Tempo-Bankdrücken (4-2-1-0)

🏆
Wettkampf-Variante
Diese Übung ist für Wettkampf-Athleten oder fortgeschrittene Sportler. Wir empfehlen, sie nicht alleine über die App zu lernen — such dir dafür einen zertifizierten Trainer.
Bankdrücken mit festem Tempo-Schema: 4 Sek runter, 2 Sek Pause, 1 Sek hoch, 0 Sek oben. Sehr ehrlich und kontrolliert.
LanghantelGewichtsscheibenFlachbankStudio
⚠️ Sicherheit & Kontraindikationen
🛑 Wann aufhören?
Bei Schulter- oder Brustschmerz Pause.

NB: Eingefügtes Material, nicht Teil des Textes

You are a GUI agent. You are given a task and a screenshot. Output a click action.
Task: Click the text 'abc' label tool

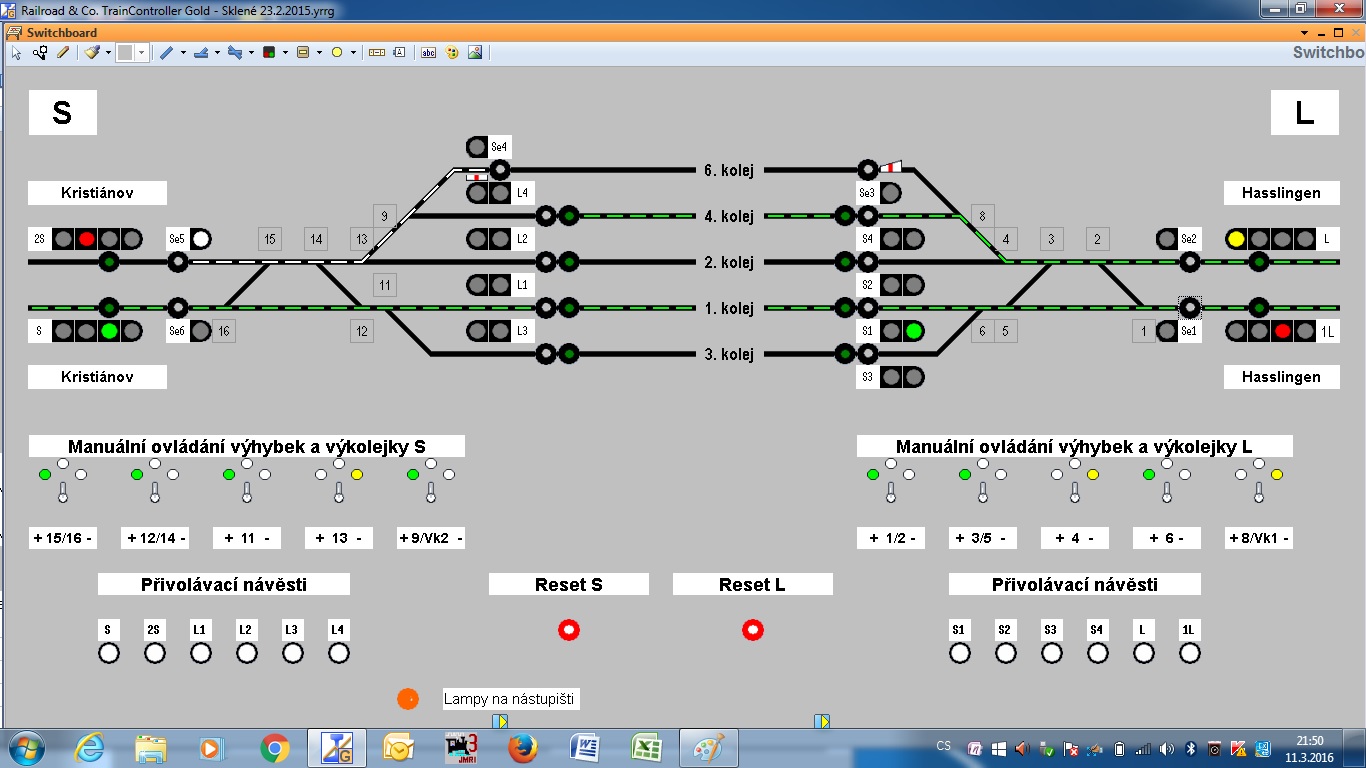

Bei Vorerkrankungen leichteres Gewicht.
📋 Ausführung
1
Klassisches Bankdrücken-Setup
2
4 Sek lang ablassen
3
2 Sek Pause an der Brust
4
1 Sek schnell hoch
🎯 Wichtige Punkte
Tempo strict halten — das ist der Sinn.
Saubere Form trotz Tempo.
📊 Empfohlene Parameter
5 Wiederholungen, 3 Durchgänge. 1× pro Woche.
🔥 Aufwärmen
Beweg dich vorher 3–5 Minuten locker — gehen, leichtes Wippen, ein paar Schulterkreise. Dein Körper merkt: gleich passiert was. Das schützt vor Zerrungen und macht die Übung leichter.